Críticas


VIAJO PORQUE PRECISO, VOLTO PORQUE TE AMO

De: MARCELO GOMES e KARIM AÏNOUZ
Com: (VOZ) IRANDHIR SANTOS
07.05.2010
Por Carlos Alberto Mattos
UM FILME GRATUITO

Viajo Porque Preciso, Volto Porque te Amo é um filme gratuito. Quero convocar aqui toda a ambivalência desse termo. Gratuito no que significa de infundado, vadio e arbitrário, mas também de espontâneo, despojado e generoso.



A gratuidade começa pela distância entre origem e destino do material que se vê na tela. A maior parte das imagens e sons foi colhida em 1996, a partir de um edital do Itaúcultural, com vistas a um documentário poético de 26 minutos sobre a convivência do moderno e do arcaico no sertão nordestino. Assim foi feito Sertão de Acrílico Azul Piscina. Treze anos mais tarde, Karim Aïnouz e Marcelo Gomes decidiram retomar o material, incluindo muitas cenas não utilizadas no média-metragem, e criar um percurso de road movie ficcional. Surgiu, então, o personagem oculto que teria filmado aquelas imagens durante uma viagem de trabalho que é também diário afetivo da sua separação.



Viajo Porque Preciso... é, portanto, uma operação de ressignificação de um acervo audiovisual. A adesão do espectador a essa proposta depende de aceitar o código dessa operação em seu artificialismo proposital. Momentos como a passagem por Juazeiro do Norte e pela feira de Caruaru, ou a entrevista com a prostituta que sonha com uma “vida-lazer”, colocam em teste essa costura do documental com o ficcional, já que são inseridos na trajetória do geólogo por motivos um tanto construídos – ou gratuitos.

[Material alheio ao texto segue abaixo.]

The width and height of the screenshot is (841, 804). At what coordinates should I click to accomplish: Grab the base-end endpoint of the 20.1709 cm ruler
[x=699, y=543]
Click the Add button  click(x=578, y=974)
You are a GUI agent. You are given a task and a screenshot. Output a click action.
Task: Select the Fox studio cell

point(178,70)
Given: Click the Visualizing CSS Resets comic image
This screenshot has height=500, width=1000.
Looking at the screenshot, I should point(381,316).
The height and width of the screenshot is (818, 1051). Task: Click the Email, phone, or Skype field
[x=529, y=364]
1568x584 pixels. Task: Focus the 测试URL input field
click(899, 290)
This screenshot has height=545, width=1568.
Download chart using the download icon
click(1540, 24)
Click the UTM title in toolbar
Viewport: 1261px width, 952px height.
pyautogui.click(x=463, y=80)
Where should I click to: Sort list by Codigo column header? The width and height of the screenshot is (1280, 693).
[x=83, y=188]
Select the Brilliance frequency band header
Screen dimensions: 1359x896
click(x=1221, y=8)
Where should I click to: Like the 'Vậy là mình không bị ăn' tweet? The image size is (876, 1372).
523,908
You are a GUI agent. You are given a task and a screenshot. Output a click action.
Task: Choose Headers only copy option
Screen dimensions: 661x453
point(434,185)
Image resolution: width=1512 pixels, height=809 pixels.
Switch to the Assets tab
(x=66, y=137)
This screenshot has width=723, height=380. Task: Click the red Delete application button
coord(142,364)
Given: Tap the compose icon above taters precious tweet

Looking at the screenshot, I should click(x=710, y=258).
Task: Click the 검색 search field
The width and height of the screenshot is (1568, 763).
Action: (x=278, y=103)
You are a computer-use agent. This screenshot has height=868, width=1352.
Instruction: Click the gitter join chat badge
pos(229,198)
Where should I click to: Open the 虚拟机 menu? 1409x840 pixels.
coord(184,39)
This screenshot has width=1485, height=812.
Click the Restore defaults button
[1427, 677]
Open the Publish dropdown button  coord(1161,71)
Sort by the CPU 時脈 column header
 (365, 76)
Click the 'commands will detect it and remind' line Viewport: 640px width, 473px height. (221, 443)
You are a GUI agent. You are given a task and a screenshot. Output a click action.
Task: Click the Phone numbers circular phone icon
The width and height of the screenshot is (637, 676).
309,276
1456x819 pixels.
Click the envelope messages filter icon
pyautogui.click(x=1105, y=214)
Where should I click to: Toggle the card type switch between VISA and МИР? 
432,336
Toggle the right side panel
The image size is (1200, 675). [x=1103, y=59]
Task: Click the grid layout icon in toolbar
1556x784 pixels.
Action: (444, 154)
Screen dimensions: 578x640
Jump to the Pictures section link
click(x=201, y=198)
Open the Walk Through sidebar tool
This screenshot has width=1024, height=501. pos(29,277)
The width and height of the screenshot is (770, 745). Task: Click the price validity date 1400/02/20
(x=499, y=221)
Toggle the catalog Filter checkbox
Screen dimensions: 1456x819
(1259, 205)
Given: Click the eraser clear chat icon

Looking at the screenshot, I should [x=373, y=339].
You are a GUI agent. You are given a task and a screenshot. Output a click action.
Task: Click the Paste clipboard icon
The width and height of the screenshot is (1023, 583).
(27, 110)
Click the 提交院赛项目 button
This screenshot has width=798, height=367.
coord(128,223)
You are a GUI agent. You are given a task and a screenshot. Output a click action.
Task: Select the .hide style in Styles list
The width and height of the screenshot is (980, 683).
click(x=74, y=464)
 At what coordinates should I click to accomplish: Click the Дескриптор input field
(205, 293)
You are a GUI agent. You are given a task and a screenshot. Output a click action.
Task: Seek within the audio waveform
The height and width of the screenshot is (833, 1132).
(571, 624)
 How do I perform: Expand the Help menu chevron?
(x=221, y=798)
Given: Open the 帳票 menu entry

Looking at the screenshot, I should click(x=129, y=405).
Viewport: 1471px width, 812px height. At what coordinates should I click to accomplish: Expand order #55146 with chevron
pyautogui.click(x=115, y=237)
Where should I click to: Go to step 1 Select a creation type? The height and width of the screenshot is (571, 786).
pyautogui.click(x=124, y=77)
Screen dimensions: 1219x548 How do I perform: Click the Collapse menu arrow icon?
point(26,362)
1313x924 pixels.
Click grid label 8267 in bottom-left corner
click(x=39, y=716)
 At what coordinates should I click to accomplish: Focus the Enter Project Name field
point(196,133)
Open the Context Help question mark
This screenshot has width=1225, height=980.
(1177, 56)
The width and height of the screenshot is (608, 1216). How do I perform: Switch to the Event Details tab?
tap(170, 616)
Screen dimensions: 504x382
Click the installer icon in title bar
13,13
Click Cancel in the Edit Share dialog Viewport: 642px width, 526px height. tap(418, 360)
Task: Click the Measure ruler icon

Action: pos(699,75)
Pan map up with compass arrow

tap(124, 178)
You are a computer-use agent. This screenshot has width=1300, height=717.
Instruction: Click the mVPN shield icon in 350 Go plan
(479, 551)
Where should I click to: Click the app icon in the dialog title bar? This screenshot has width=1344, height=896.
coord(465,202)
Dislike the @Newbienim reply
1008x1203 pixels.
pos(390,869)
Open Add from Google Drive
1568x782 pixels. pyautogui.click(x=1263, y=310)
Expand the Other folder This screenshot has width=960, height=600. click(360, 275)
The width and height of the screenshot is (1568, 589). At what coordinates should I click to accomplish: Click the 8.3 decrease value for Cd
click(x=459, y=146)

A impressão de coisa construída perpassa o filme inteiro. Não a construção deliberada e inteiramente livre do cinema experimental, mas uma busca de nexos poéticos “motivados” pela fala em off do personagem. Nesse processo, as cenas originalmente filmadas segundo a sensibilidade dos realizadores passam por uma mudança de frequência, seja pela alteração do ritmo, seja pelo efeito da música ou pela simples alteração de contexto. Uma artesã de flores de plástico, por exemplo, se transforma num ícone de saudade. Os meneios de uma prostituta projetam um sentimento de perda e reposição impossível.



Do personagem José Renato mal sabemos que é alto, geólogo e vem de Fortaleza. Seu pensamento vagueia gratuitamente das coisas da terra às dores do coração e às veleidades do sexo. A voz do fenomenal ator Irandhir Santos (o Quaderna de A Pedra do Reino, o Maninho de Baixio das Bestas, o Manoel de Cinema, Aspirinas e Urubus, o Noca de Besouro, o Pé-de-Vento de Quincas Berro d’Água) é um avalista garantido da viagem interior que acompanhamos no off. Ela é introspectiva, às vezes resmungona. Observações banais, lascas de letras de música e considerações poéticas se alternam sem hierarquia, em puro fluxo de consciência.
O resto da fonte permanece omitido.